How can Stardew “force” me to cheat, for its open-ended nature is so friendly and pressure-free? It does so, depressingly, by rigidly pushing me toward pre-determined directions. During my gameplay experience, the upgrade and purchase systems constantly guide me to spend various resources to attain new items and upgrade them, with each upgrade requiring distinct types of resources. If I want to build a stable to hold a horse, I need 100 hardwood; To get them, I need a steel axe to chop down large logs in the Secret Woods, the most efficient source of hardwood; in order to acquire the steel axe, I need to go down deep into the mines to obtain iron, which means I also need a better pick and better weapons… In every step I was obeying the game’s designed procedural rule, as I couldn’t substitute one steel axe with even ten copper axes. Hence, to proceed along whichever goal I set for myself, whether to find gifts to increase friendships, earn more money, or expand and decorate my farm, I am pushed by the “prices” I have to pay to permeate deeper into the game’s myriad of mechanisms, some of which I originally had no intention of touching. Thus, Stardew is designed to orient me procedurally to explore the various aspects of the gameplay step by step.

A scene from Skull Cavern, where powerful monsters incessantly attacked the player.

However, As a player with personal preferences and limited abilities, I simply do not enjoy some of Stardew’s compulsory game procedures. The combat mechanism is too intense and even scary for me, and the Skull Cavern is especially horrifying. However, I have to find iridium ores from the Skull Cavern to craft an iridium sprinkler to farm efficiently, and thus am half-forced to face these horrors. After six times of feeling my hands literally shaking at the monsters’ noises in Skull Cavern and seeing the lame steel sprinklers taking too much space in the Green House, I was deeply frustrated by the game mechanism. How can I mitigate between my urgent need for iridium and the impossibility for me to obtain them? I felt Stardew’s mechanism was so incredibly unfair to me and that ConcernedApe was so inconsiderate to underestimate the fear I have towards the monster system. Thus, I allowed myself to be morally exempt from making use of the bomb glitch to obtain iridium ores, which frees me from fighting against the monsters (In v.1.3, when I open my inventory, the bomb I put down neither stops blowing up nor takes off my health. The cave-bombing allows the player to find ladders and break stones in an game-breakingly fast way, enabling me to get down as far as the 300th floor within one in-game day).

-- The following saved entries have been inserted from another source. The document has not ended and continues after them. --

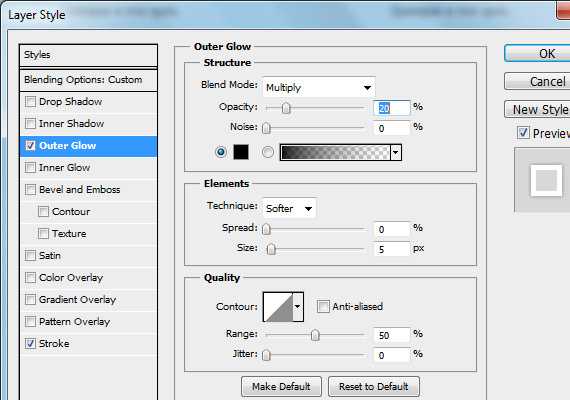Click the Make Default button
Viewport: 570px width, 400px height.
[281, 387]
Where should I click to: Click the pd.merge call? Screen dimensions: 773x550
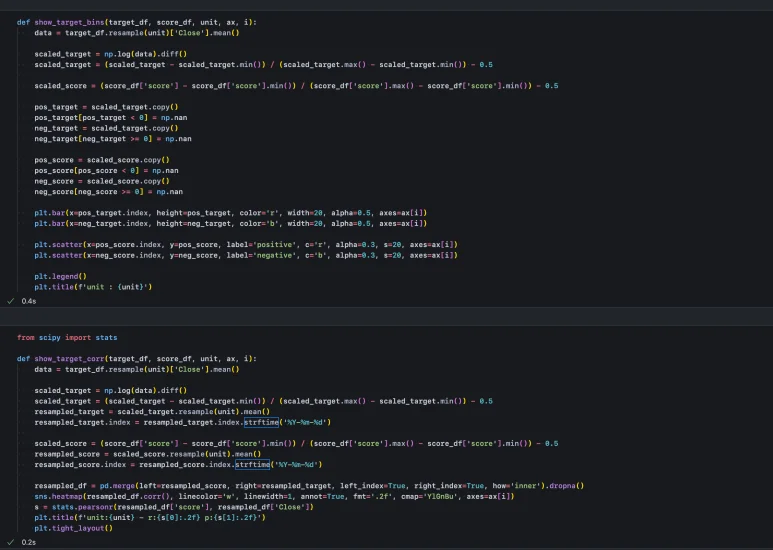coord(107,485)
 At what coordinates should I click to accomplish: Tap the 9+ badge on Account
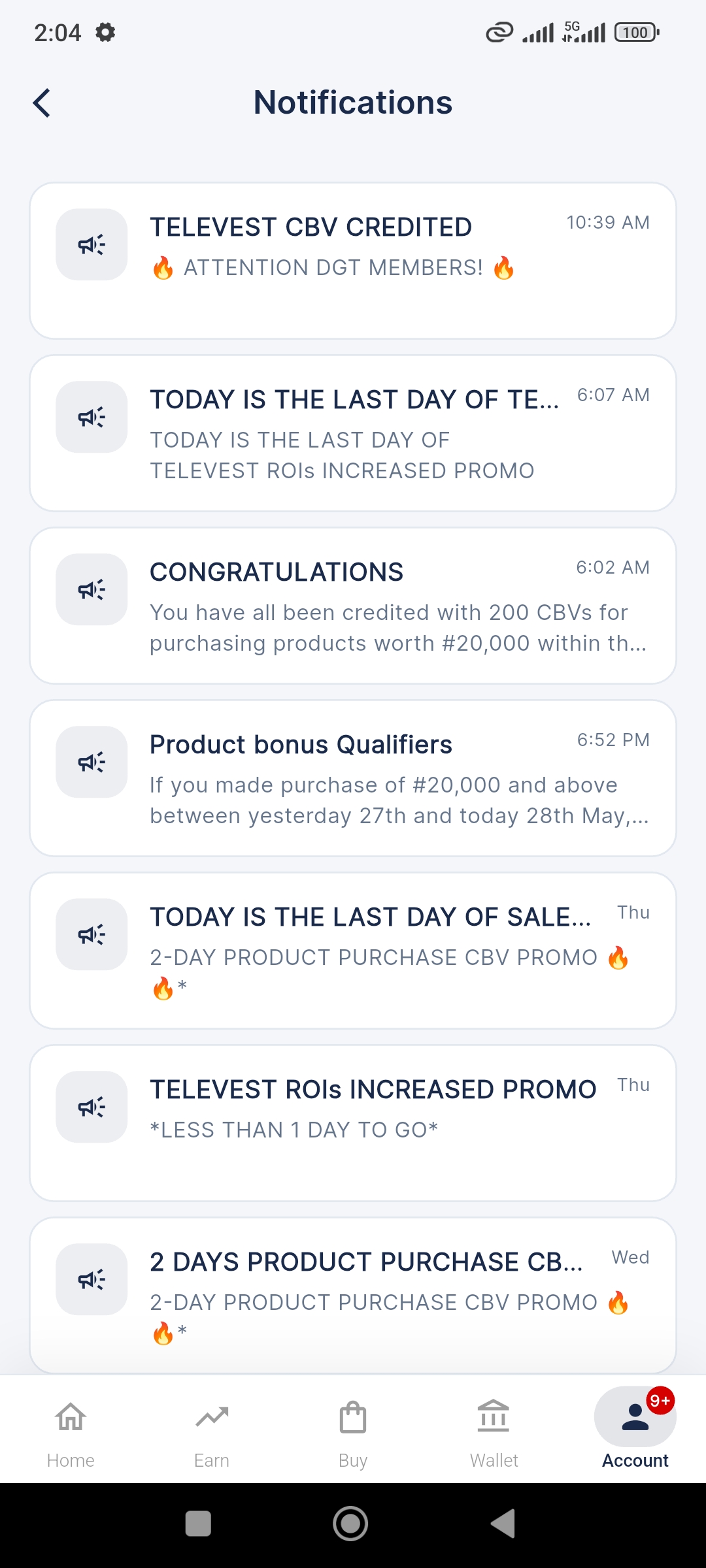660,1401
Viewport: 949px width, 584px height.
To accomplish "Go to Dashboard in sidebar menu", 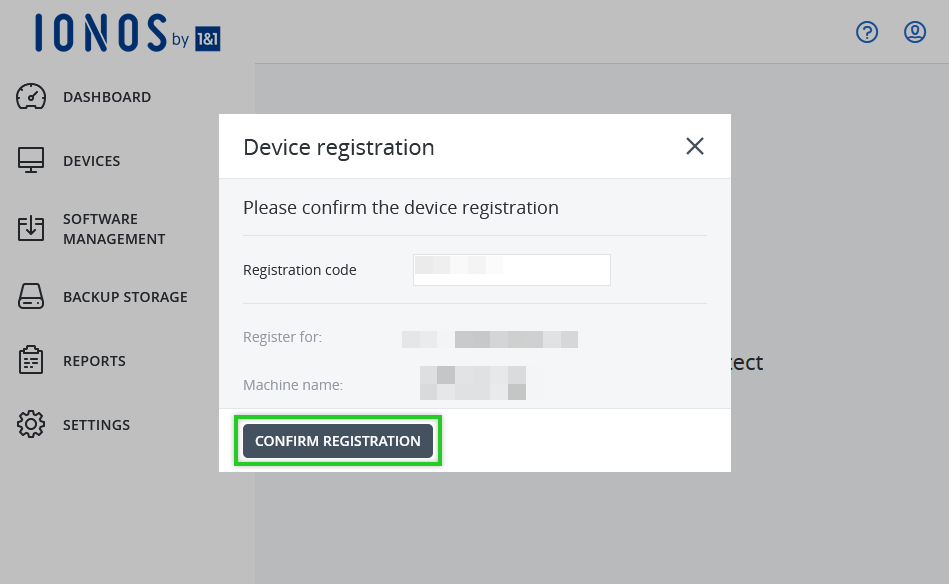I will coord(107,97).
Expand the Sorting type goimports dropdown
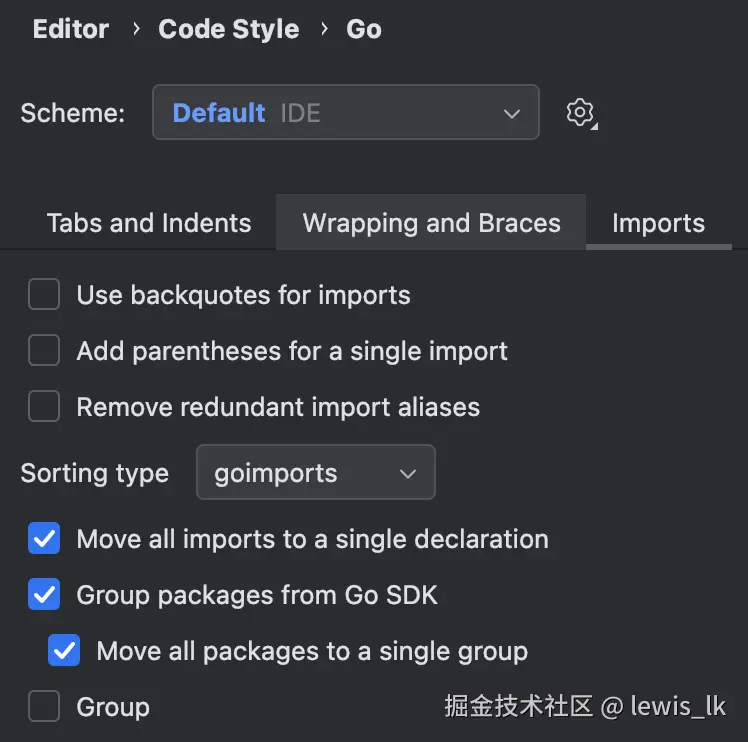 pos(315,473)
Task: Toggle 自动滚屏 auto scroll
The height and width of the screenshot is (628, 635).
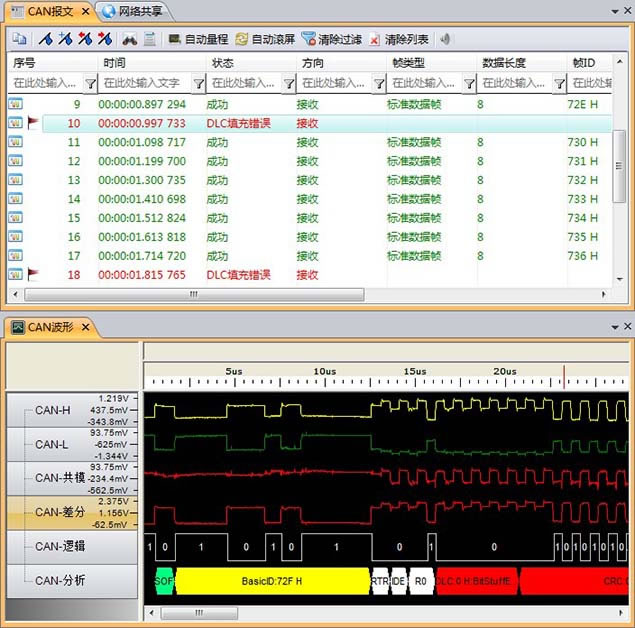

After I bombarded the cavern twice, I obtained as much as 226 iridium ores. Instead of the guilty excitement many expect from cheating, I only felt morally justified and relieved that my unfair shortage of iridium was significantly alleviated. The bomb-glitch brought me no more than what compensated for my personal fear towards monsters, for I went back to earning money and crafting products at the usual pace, without cheating, as soon as the iridium ores met my instant need. Contrary to the general view of cheating in games that it breaks the game balance and leads players away from genuinely enjoying the game, my cheating in Stardew Valley added to my game experience by filling up the “vacant bricks” on the pyramid of Stardew’s game procedure.

Stardew’s underlying game procedure has brought me problems with its inflexibility, and so must it have caused troubles to many other players who find obstacles in the game here and there (fishing is a mechanism that comes up a lot with regards to this issue). Every step of Stardew’s half-fixed procedure more or less creates the incentive for some groups of players to cheat to maintain their balance in gaming, for Stardew does not take care of every single player’s preferences in playing the game. Not every player cheats out of greed and instant gratification. Some may be urged by inconsiderate game procedures that make players’ personal inclinations detrimental to a complete gaming experience. Don’t vilify the players for cheating – maybe ConcernedApe needs to take responsibility, too? (No offense!)